Nursing homes were greatly affected by the COVID-19 pandemic, so what did we learn from the pandemic?
Anna Amirkhanyan, professor of public administration and policy at the School of Public Affairs at American University, digs into the data.
Anna Amirkhanyan is a professor of public administration and policy at American University. Her research focuses on public and nonprofit management, organizational performance, public-private differences, and citizen participation. Her articles have been published in various peer-reviewed outlets such as the Journal of Public Administration Research and Theory (J-PART), Public Administration Review, the Journal of Policy Analysis and Management, the Nonprofit and Voluntary Sector Quarterly, and others.
State COVID-19 Restrictions Helped Contain the Virus in Nursing Homes
After the termination of the national public health emergency in 2023, government agencies began returning to normalcy and reflecting on the lessons learned from the COVID-19 experience. My recent article published in the International Public Management Journal and coauthored with Ken Meier, William Prince, and Miyeon Song shows that state regulations were strongly linked to COVID-19 outcomes in U.S. nursing homes.
Nursing homes were the ground zero of the recent pandemic, accounting for a significant share of the loss of human life. To study this, we combined five large datasets measuring COVID cases and deaths in all U.S. nursing homes hoping to identify the factors that explained these outcomes.

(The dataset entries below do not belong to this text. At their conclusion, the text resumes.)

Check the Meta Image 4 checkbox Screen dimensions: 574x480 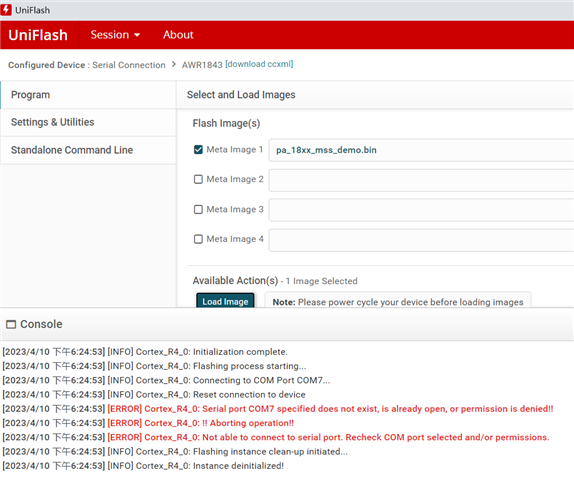198,239
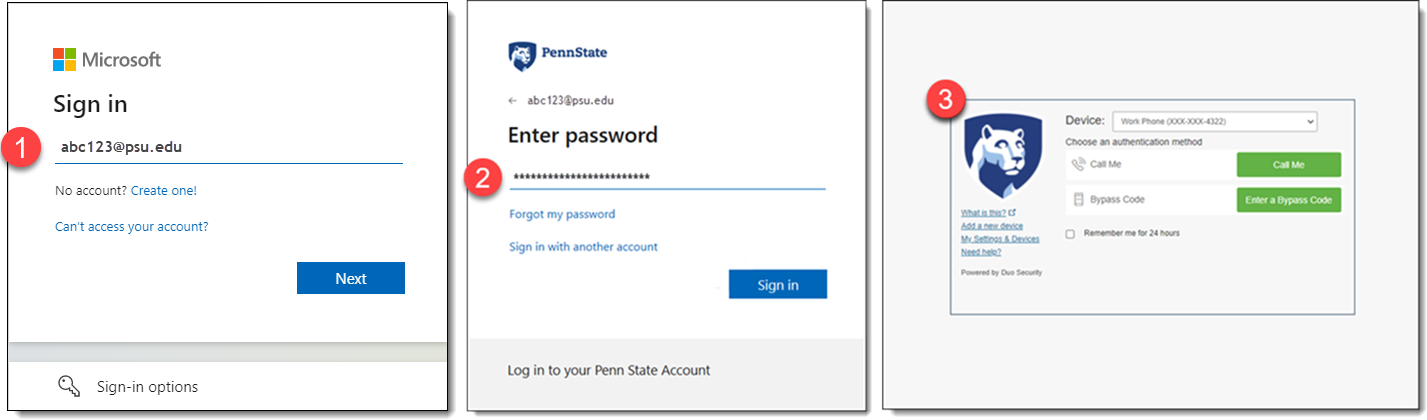Click the external link icon after What is this
Image resolution: width=1427 pixels, height=420 pixels.
click(x=1012, y=212)
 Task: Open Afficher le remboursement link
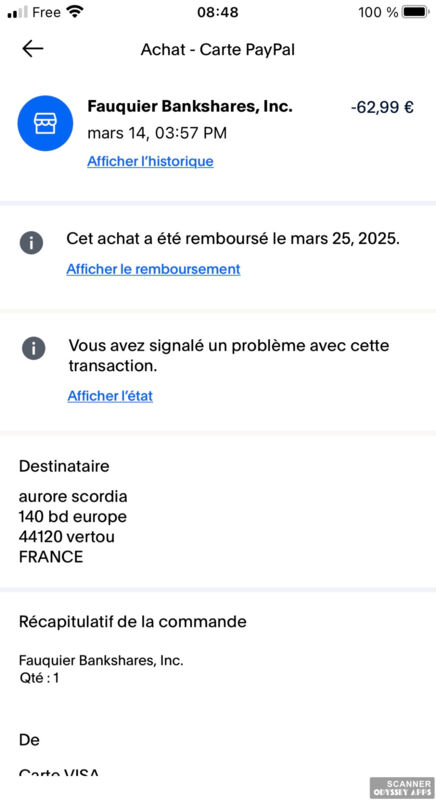point(153,269)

States implemented a range of restrictions related to travel, stay-at-home orders, gathering size, school, workplace, or transit closings. We discovered that, in 2020, the severity of these restrictions was closely linked to COVID-19 cases in nursing homes.
Tighter state regulations put pressure on individuals and organizations, helping minimize the exposure of nursing home leadership, staff, and residents and ensuring more reliable levels of staffing and resources dedicated to core functions.
We also found that governmental and nonprofit nursing homes performed, on average, significantly better in terms of COVID-19 cases and deaths than for-profit homes. These findings suggest that a stronger orientation toward quality (as opposed to profit) may have resulted in investments in resources and policies that improved the resilience of organizations during crises.